This story was corrected on March 30, 2012. An explanation follows.
After nearly three months of contract negotiations, Safeway, Giant Food and the labor unions representing their workers have hammered out a tentative agreement, two days before the current four-year contract is scheduled to expire.
The tentative agreement comes after weeks of tension between the groups over strike concerns and the recruiting of replacement workers. United Food & Commercial Workers Local 400 also filed a complaint with the National Labor Relations Board this year regarding complaints with the grocers’ methods.
Local 400 and Local 27, along with the grocers, announced the tentative agreement Thursday. The rank and file of the unions are to vote on it Tuesday, with the current contract extended until then.
“I am pleased that after long and difficult negotiations, we have been able to reach an agreement that increases our members’ wages and strengthens their health and retirement security,” Local 400 President Tom McNutt said in a statement. “It was our members’ activism in reaching out to customers and the community, and their unbreakable solidarity throughout this challenging period that made this agreement possible.”
Local 400 represents 17,000 workers in the Washington, D.C., area, including those who work at the region’s 126 Giant Food and Safeway supermarkets.

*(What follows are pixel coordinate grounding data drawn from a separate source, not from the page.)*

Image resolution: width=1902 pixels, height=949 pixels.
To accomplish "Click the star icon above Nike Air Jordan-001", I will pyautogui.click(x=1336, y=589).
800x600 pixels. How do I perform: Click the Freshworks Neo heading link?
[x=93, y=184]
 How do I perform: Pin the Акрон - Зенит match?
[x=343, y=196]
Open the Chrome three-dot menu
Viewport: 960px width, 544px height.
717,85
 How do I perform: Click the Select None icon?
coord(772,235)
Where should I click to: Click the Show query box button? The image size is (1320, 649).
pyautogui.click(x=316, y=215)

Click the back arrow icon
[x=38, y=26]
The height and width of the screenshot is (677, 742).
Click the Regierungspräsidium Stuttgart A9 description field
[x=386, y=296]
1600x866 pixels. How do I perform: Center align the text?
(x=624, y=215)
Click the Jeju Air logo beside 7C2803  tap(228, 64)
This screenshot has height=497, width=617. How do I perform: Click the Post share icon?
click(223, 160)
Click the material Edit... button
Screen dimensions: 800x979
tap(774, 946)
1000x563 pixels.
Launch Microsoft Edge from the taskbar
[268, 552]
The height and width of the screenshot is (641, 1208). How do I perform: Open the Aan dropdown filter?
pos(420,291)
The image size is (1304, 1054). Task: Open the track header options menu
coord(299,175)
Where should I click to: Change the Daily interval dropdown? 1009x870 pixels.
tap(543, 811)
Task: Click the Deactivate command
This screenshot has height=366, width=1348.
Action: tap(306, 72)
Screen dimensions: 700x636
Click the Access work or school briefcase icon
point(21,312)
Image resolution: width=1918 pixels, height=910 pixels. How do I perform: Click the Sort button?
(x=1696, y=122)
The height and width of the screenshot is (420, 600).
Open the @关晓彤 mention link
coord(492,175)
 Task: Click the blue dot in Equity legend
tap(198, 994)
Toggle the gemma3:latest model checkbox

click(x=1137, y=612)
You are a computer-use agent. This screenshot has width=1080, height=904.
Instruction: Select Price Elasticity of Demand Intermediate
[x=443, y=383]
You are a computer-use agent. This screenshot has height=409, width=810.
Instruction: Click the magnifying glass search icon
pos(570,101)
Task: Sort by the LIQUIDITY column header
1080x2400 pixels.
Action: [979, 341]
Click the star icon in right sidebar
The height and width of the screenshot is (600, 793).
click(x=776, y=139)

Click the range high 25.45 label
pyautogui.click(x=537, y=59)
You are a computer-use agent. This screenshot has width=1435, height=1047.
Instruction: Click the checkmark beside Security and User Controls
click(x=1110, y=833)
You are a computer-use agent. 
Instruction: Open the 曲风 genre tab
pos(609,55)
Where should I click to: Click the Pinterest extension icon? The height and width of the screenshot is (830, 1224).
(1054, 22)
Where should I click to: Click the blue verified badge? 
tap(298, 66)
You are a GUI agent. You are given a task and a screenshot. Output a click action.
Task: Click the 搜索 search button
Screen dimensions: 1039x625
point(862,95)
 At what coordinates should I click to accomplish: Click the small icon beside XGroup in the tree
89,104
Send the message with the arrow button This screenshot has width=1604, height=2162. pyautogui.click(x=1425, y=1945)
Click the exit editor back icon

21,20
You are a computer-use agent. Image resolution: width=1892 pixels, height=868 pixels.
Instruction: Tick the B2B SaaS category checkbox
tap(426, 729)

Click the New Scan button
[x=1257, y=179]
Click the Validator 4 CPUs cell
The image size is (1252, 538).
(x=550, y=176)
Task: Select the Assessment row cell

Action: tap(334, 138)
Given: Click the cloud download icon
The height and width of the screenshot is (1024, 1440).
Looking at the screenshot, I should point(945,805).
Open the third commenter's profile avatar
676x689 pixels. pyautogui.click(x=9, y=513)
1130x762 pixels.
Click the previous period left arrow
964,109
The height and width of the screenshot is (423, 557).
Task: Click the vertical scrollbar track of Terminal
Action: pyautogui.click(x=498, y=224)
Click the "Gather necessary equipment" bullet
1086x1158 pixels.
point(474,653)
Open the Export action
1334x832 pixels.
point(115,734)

“If ratified, the agreement guarantees Giant associates will remain among the highest compensated in the industry in the Baltimore-Washington area, while also positioning Giant to effectively compete in a growing marketplace,” Giant said in a statement.
Safeway officials declined further comment.
Giant Food, a division of Royal Ahold of the Netherlands, has its regional headquarters in Landover, while Safeway, a Pleasanton, Calif., chain, has its Eastern division headquarters in Lanham.
Giant continues to face pressure from competitors with lower labor costs and lower prices that are entering the marketplace, according to a summary of the contract negotiations previously posted on the company’s website.
When compared with other grocers, Safeway and Giant Food combined have almost 60 percent of the Baltimore-Washington market share. But that drops to 35 percent when taking into account all businesses that sell grocery products, such as drugstores, according to June figures from Food World, a trade publication in Columbia. Nonunion companies account for most of the top 10 market leaders.
Explanation: The unions will vote on the contract Tuesday, not Monday, as originally reported.